Daily News Fashion Editor

     In his just-released first novel, islander David Desmond took on settings and subjects he knows well. A clinical psychologist who moved to Palm Beach three years ago to become a full-time writer, Desmond, who also keeps a place in Paris, set the action of his satirical tale The Misadventures of Oliver Booth in the towns he's come to call home.
      The novel's title character is "an arrogant, garishly dressed, slightly shady antiques dealer on Worth Avenue," said Desmond, 47, who is originally from New York City and happens to be nephew of island celebrity Donald Trump.
      His familiarity with the Palm Beach scene dates to Desmond's childhood years, when he would accompany his grandparents on vacations to The Breakers. The book has been percolating in his head for years, but he wasn't able to focus on it while working as a medical researcher who wrote extensively on brain function, especially with regard to stroke and Alzheimer's disease. "Writing a novel is quite different than writing for a medical journal," he said. "You are freer in terms of structure and can express your sense of humor."
      When he, his wife, Lisa, and their son relocated from their Manhattan apartment to the island, he was able to shift his attention to his sidelined passion, fiction writing. "We moved here for several reasons: A desire for better weather, to be away from the stress of living day to day in the city, to attain a greater sense of security after September 11, and for a new adventure," Desmond said.
      Desmond never studied writing. "I think the only way for me to learn to write fiction was by reading as much of it as possible," he said. "I'm a voracious reader."
      He started writing almost immediately after settling in Palm Beach, but the process of engaging an agent and finding a publisher took about three years. "I had the first draft done in a year," Desmond said. "But it's like building a house in Palm Beach — it can be done in a year, but all the other stuff required for construction adds a couple of years to the process."
      The characters encountered in Oliver Booth are inspired by many people the author has known and observed in Palm Beach and Paris. "They're all composites in a way," he said. "No character is linked to any specific person living or dead, as it should be."

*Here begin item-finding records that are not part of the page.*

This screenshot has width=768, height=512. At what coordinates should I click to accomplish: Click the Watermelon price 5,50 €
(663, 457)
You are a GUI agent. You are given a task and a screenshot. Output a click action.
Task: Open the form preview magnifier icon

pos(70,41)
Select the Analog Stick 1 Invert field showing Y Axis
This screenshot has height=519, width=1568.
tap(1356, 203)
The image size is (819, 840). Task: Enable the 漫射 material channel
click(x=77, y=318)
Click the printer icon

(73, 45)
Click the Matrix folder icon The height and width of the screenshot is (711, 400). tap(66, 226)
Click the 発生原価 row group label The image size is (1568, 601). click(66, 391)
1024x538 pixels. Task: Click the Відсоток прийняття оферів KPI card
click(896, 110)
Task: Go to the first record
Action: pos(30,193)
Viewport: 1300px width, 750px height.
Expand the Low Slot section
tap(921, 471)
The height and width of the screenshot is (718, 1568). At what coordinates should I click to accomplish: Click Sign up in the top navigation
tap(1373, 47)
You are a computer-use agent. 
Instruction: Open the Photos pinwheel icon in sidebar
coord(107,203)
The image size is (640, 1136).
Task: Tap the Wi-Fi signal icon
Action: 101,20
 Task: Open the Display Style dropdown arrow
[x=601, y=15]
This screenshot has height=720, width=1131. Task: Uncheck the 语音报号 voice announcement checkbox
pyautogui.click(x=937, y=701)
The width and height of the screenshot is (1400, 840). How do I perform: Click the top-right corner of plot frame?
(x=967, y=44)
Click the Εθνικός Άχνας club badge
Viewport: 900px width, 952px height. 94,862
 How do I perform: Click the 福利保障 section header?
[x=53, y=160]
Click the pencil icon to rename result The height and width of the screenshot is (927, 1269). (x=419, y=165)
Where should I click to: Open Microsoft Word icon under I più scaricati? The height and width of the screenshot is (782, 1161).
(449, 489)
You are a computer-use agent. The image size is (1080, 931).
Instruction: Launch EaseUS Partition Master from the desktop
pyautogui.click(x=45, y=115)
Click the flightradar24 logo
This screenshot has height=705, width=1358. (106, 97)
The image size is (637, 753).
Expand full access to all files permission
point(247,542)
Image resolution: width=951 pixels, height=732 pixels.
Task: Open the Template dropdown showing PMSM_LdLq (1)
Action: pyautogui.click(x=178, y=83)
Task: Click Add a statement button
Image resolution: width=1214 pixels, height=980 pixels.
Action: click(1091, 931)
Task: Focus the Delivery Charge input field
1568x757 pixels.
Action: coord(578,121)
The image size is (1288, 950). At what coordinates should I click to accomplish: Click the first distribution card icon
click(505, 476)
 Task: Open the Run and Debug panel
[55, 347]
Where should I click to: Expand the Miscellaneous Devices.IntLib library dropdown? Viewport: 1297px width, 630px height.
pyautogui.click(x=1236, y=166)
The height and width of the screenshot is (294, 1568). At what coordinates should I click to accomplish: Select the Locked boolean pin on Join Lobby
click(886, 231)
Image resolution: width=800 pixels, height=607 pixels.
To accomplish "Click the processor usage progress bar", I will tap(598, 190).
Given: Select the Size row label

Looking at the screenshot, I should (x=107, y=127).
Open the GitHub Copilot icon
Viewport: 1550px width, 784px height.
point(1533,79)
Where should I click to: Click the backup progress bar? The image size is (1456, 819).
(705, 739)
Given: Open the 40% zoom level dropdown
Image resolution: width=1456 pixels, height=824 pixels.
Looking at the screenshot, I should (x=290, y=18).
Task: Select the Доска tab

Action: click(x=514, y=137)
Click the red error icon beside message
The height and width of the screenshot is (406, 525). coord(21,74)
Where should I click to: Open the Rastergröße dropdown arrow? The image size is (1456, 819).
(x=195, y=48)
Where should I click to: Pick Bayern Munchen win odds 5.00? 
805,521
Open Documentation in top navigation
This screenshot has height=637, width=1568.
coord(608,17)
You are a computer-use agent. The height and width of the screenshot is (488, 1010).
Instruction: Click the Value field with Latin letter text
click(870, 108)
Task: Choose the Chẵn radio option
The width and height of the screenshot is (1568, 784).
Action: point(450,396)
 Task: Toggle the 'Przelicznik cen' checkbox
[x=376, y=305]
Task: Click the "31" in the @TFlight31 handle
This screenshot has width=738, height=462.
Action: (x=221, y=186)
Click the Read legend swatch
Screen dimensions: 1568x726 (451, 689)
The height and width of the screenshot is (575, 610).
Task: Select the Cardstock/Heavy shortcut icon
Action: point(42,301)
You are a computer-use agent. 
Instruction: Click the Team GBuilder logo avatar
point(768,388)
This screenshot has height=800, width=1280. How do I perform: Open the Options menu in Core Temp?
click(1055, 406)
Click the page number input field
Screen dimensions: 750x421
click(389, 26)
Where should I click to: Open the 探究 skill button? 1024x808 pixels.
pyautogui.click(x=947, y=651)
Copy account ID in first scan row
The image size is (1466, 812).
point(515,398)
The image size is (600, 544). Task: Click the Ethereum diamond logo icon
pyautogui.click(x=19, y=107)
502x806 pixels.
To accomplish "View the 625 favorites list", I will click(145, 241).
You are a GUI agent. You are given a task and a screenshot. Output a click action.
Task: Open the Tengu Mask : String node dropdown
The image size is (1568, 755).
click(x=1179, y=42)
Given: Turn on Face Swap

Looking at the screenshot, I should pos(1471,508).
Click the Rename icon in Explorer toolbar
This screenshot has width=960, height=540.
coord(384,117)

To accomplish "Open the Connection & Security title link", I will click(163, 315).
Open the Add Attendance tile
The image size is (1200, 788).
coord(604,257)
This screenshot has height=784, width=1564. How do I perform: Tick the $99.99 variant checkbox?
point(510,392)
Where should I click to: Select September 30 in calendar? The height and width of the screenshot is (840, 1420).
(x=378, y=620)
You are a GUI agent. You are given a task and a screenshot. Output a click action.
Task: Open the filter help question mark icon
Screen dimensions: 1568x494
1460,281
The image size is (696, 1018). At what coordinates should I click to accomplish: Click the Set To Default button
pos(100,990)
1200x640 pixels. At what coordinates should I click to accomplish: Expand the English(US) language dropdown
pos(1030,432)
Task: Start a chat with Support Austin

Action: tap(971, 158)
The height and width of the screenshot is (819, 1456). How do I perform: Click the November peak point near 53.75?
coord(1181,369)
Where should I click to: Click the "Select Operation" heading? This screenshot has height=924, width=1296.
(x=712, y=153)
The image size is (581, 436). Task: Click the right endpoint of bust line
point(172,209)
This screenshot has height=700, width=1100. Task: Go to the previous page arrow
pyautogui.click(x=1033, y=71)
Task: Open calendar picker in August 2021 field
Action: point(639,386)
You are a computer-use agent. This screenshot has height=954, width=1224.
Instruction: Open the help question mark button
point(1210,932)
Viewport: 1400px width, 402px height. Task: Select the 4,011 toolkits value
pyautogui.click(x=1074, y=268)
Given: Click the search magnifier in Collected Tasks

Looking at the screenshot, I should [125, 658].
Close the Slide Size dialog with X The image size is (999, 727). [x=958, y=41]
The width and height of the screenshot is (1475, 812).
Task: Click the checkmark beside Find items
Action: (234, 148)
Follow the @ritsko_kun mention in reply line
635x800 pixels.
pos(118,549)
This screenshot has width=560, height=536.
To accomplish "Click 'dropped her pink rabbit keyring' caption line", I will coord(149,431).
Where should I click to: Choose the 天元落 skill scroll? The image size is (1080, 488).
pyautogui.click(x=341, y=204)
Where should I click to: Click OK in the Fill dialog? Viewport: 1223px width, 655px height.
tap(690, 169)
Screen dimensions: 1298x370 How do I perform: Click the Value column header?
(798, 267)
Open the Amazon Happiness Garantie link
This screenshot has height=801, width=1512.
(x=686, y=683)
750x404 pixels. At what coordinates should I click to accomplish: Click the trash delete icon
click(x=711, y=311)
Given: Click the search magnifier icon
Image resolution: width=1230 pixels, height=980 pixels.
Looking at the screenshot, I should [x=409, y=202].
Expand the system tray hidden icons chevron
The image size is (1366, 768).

      There are socialites, trophy wives, tennis instructors and other types who are the usual suspects in places like Palm Beach, he said. "In some ways, the book is a critique on the shallowness of some people's lives in Palm Beach, but it's not meant to be heavy," Desmond said. "It's meant to be funny. I laughed out loud many times while writing it. "It's more arch than broad in its sense of humor, though there are a few pratfalls."
      The author expects readers to come away after reading his novel with the feeling that "justice was served" and that "right triumphs in the end" while "those who deserve to be skewered are skewered." Through the book, Desmond is poking fun at Palm Beach and Palm Beachers in an affectionate manner, he said. "No malice intended."